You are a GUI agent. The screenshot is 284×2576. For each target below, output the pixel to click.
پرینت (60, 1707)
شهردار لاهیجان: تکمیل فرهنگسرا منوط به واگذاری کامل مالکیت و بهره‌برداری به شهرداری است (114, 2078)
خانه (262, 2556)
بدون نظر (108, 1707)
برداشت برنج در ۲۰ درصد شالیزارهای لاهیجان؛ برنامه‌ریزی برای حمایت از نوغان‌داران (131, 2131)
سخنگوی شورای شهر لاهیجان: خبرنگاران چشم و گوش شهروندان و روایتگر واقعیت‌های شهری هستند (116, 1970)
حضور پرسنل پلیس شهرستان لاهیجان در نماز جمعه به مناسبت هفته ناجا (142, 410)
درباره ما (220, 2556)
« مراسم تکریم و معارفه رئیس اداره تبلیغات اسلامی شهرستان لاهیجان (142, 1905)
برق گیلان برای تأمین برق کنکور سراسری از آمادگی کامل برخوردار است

####

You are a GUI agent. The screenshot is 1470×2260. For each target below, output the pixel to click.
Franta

####

Brief: Every line above from the line with "حضور پرسنل پلیس" to the line with "برق گیلان برای" is wanted, ends included; write them out exactly and add no other line.

Response to the exercise:
حضور پرسنل پلیس شهرستان لاهیجان در نماز جمعه به مناسبت هفته ناجا (142, 410)
درباره ما (220, 2556)
« مراسم تکریم و معارفه رئیس اداره تبلیغات اسلامی شهرستان لاهیجان (142, 1905)
برق گیلان برای تأمین برق کنکور سراسری از آمادگی کامل برخوردار است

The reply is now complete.